Engineering of TMDC-OSC hybrid interfaces: the thermodynamics of unitary and mixed acene monolayers on MoS2

Abstract

Hybrid systems of two-dimensional (2D) materials such as transition metal dichalcogenides (TMDCs) and organic semiconductors (OSCs) have become subject of great interest for future device architectures. Although OSC-TMDC hybrid systems have been used in first device demonstrations, the precise preparation of ultra-thin OSC films on TMDCs has not been addressed. Due to the weak van der Waals interaction between TMDCs and OSCs, this requires precise knowledge of the thermodynamics at hand. Here, we use temperature-programmed desorption (TPD) and Monte Carlo (MC) simulations of TPD traces to characterize the desorption kinetics of pentacene (PEN) and perfluoropentacene (PFP) on MoS₂ as a model system for OSCs on TMDCs. We show that the monolayers of PEN and PFP are thermally stabilized compared to their multilayers, which allows preparation of nominal monolayers by selective desorption of multilayers. This stabilization is, however, caused by entropy due to a high molecular mobility rather than an enhanced molecule-substrate bond. Consequently, the nominal monolayers are not densely packed films. Molecular mobility can be suppressed in mixed monolayers of PEN and PFP that, due to intermolecular attraction, form highly ordered films as shown by scanning tunneling microscopy. Although this reduces the entropic stabilization, the intermolecular attraction further stabilizes mixed films.

Fig. 1. Temperature-dependent C 1s-NEXAFS spectra (φ = 55°) of (a) PEN and (b) PFP films on MoS₂ (initial film thickness 0.5 nm; green spectra: multilayers on SiO₂ with nominal thickness of 30 nm recorded at 300 K).
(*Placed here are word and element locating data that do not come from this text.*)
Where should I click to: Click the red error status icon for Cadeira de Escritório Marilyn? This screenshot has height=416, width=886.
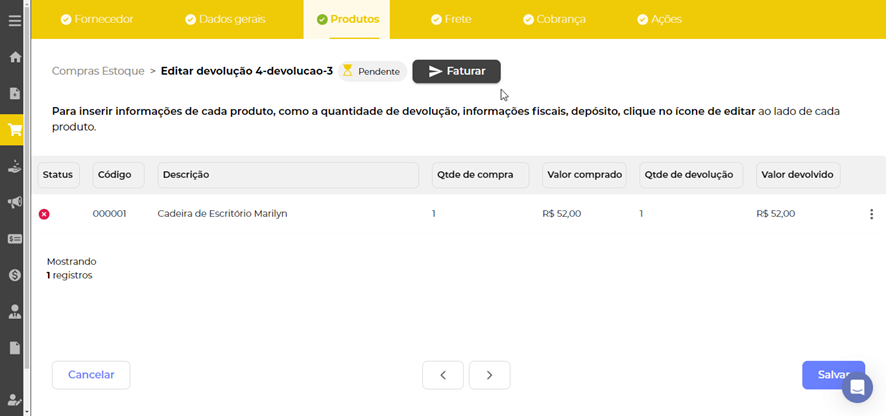(44, 214)
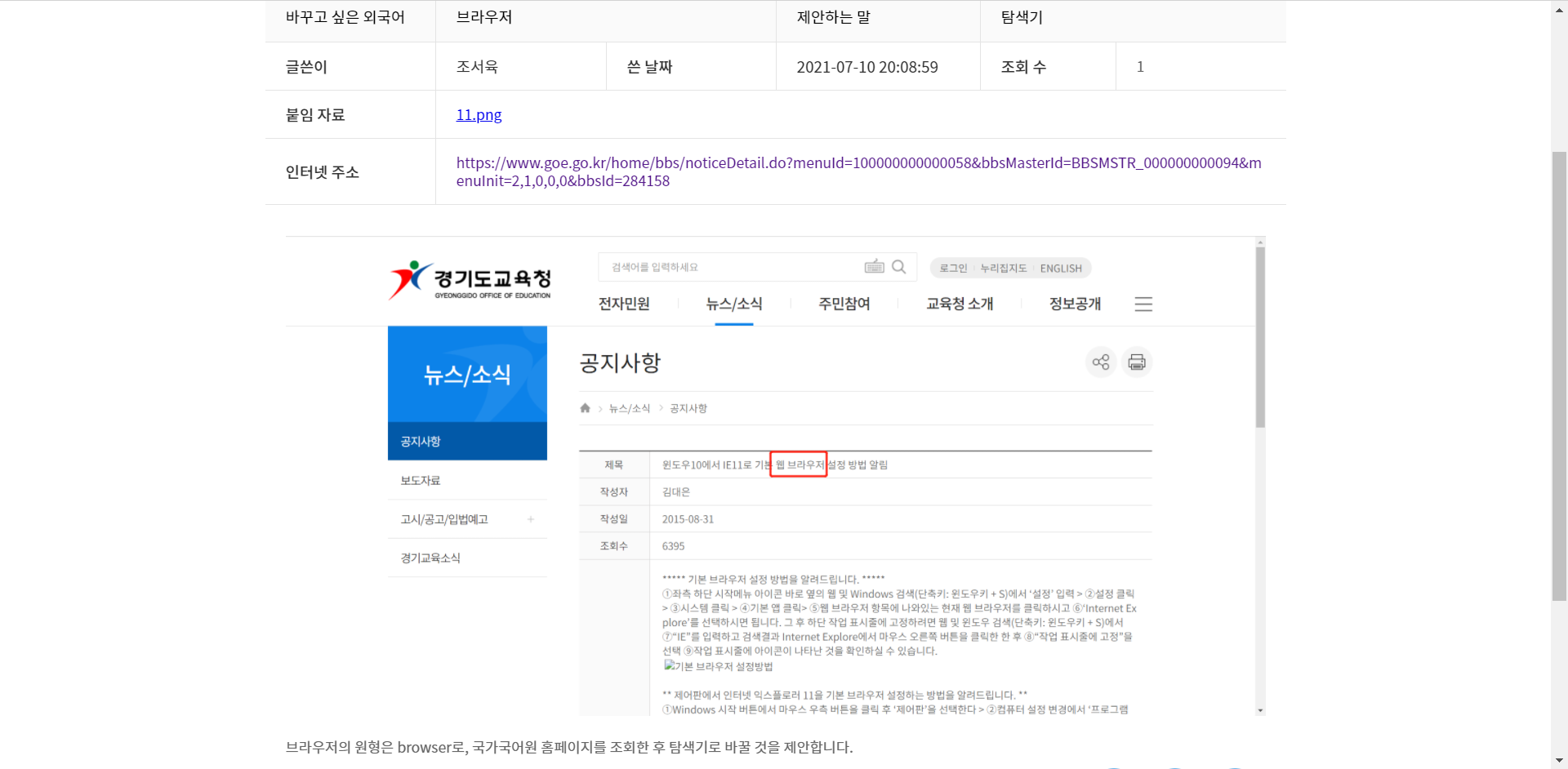Image resolution: width=1568 pixels, height=769 pixels.
Task: Open the 주민참여 menu
Action: point(844,304)
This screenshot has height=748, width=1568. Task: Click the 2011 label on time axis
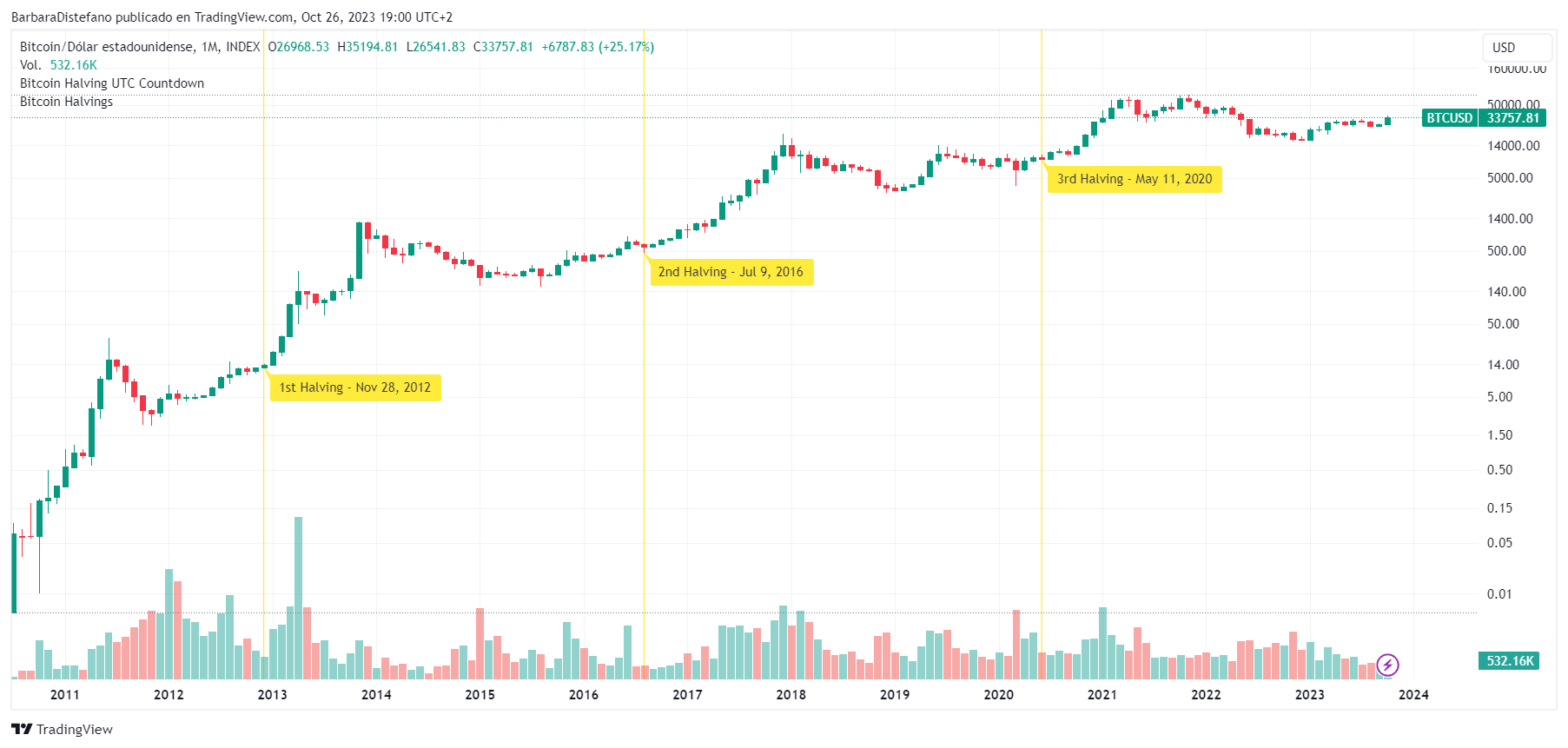(65, 695)

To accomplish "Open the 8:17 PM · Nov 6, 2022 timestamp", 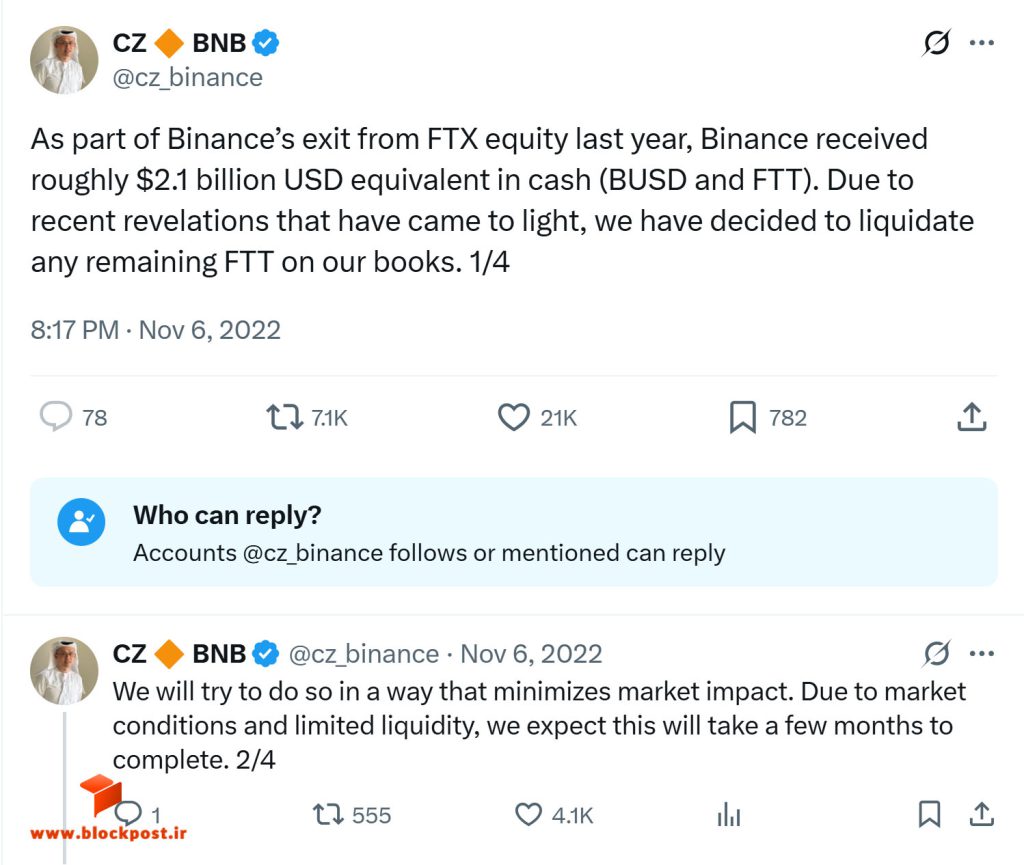I will (155, 330).
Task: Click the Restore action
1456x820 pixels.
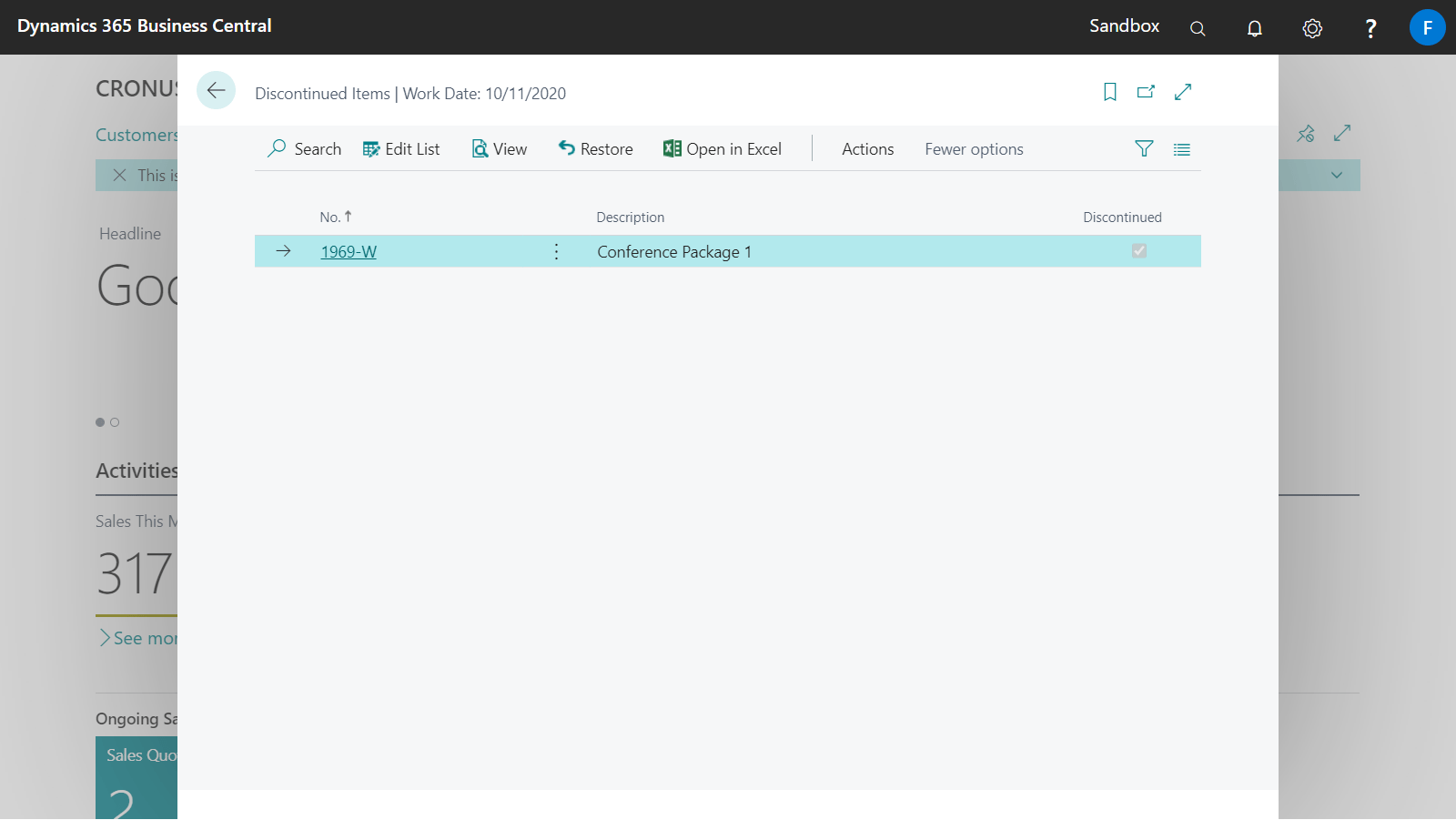Action: pos(595,149)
The dashed lines mark the C 1s absorption edges. Panels (c) and (d) show C 1s-NEXAFS dichroism measurements of the PEN and PFP films, respectively, after annealing to 410 K.

Fig. 2. Series of TPD traces for different film thicknesses of (a) PEN and (b) PFP on MoS₂. The nominal monolayers are marked with bold lines. Panels (c) and (d) depict monolayer traces of PEN and PFP, respectively, prepared with three different methods: (i) deposition of 3 Å (nominal monolayer) at 270 K, (ii) deposition of 8 Å at elevated temperature (PEN: 390 K; PFP: 400 K) and (iii) deposition of 8 Å at 270 K and subsequent annealing for 1 min (PEN: 390 K; PFP: 400 K), dashed lines indicate the desorbing multilayers upon annealing. Afterwards, the sample is cooled to 270 K and then heated again to record the TPD trace (solid line).
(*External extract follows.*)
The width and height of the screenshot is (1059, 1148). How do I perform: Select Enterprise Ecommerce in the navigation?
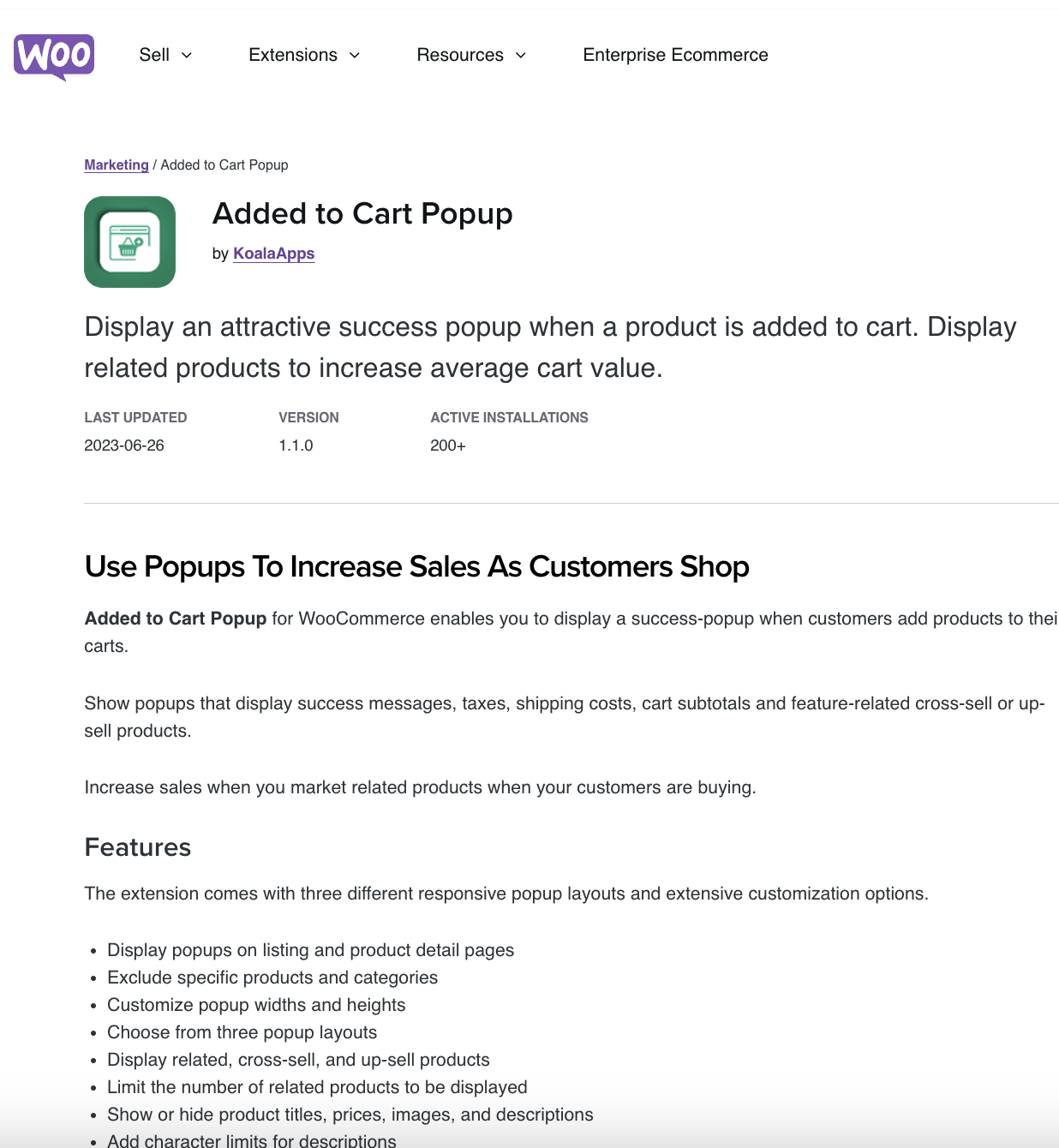pos(675,55)
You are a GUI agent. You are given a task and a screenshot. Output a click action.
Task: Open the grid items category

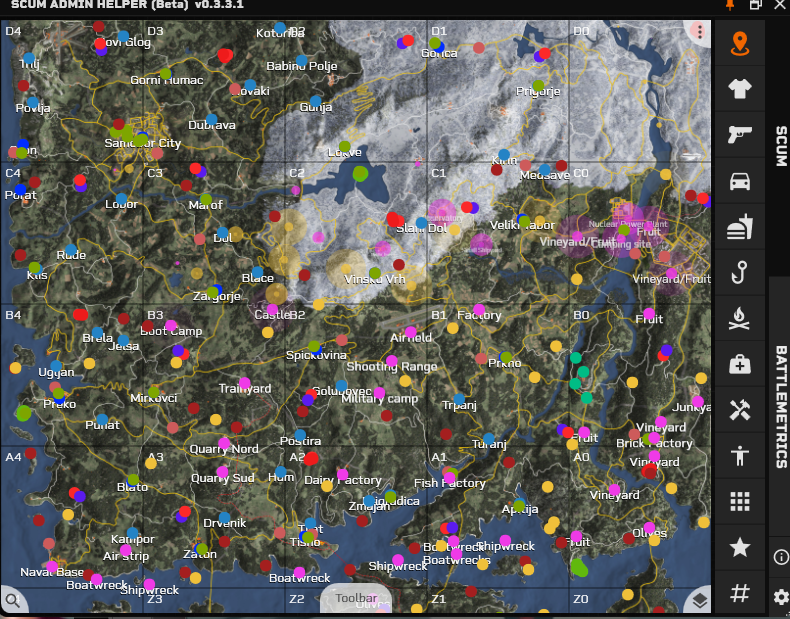point(740,502)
Fig. 3. (a) and (b) TPD traces of PEN and PFP, respectively, on MoS₂ for different initial (sub-) monolayer coverages Θ₀. (c) and (d) MC simulations of TPD traces for PEN, respectively, for the same initial coverages as in (a) and (b). The inset shows the intermolecular interaction energy V as a function of the coverage Θ for PEN (blue) and PFP (green) obtained from the MC TPD simulations (circles) with exponential fits (lines). (e) and (f) Coverage-dependent desorption energies E_d (black) and pre-exponential factors ν (red) of PEN and PFP, respectively, on MoS₂.

Fig. 4. (a) Quasi-simultaneously recorded TPD traces of 0.6 ML PEN and 0.8 ML PFP in a mixed film (filled traces) and unitary films of 0.4 ML PEN (blue line) and 0.7 ML PFP (green line) on MoS₂. (b) Simulated TPD traces of a randomized mixture of 0.5 ML PEN and 0.5 ML PFP (dots), 0.5 ML PEN (blue line) and 0.5 ML PFP (green line). (c) STM micrograph (−2.5 V, 250 pA, 110 K) of an intermixed monolayer of PEN and PFP on MoS₂ with a linescan. The inset illustrates the alternating molecular structure. The substrate azimuth was determined from low-energy electron diffraction. (d) Illustration of the intermixed monolayer. (e) STM micrograph (−3.76 V, 120 pA, 110 K) of 8 Å PEN on MoS₂ after annealing to 390 K for 1 min. (f) Illustration of a highly mobile (sub-) monolayer of PEN.

Fig. 5. Illustration of electrostatic intermolecular interactions of PEN in a multilayer film with a herringbone packing motif (a), in a (sub-) monolayer film of PEN (b) and a mixed (sub-) monolayer film of PEN and PFP (c), shown in a side view along the long molecular axis. The molecular quadrupole moments are indicated by negative (blue) and positive (orange) point charges.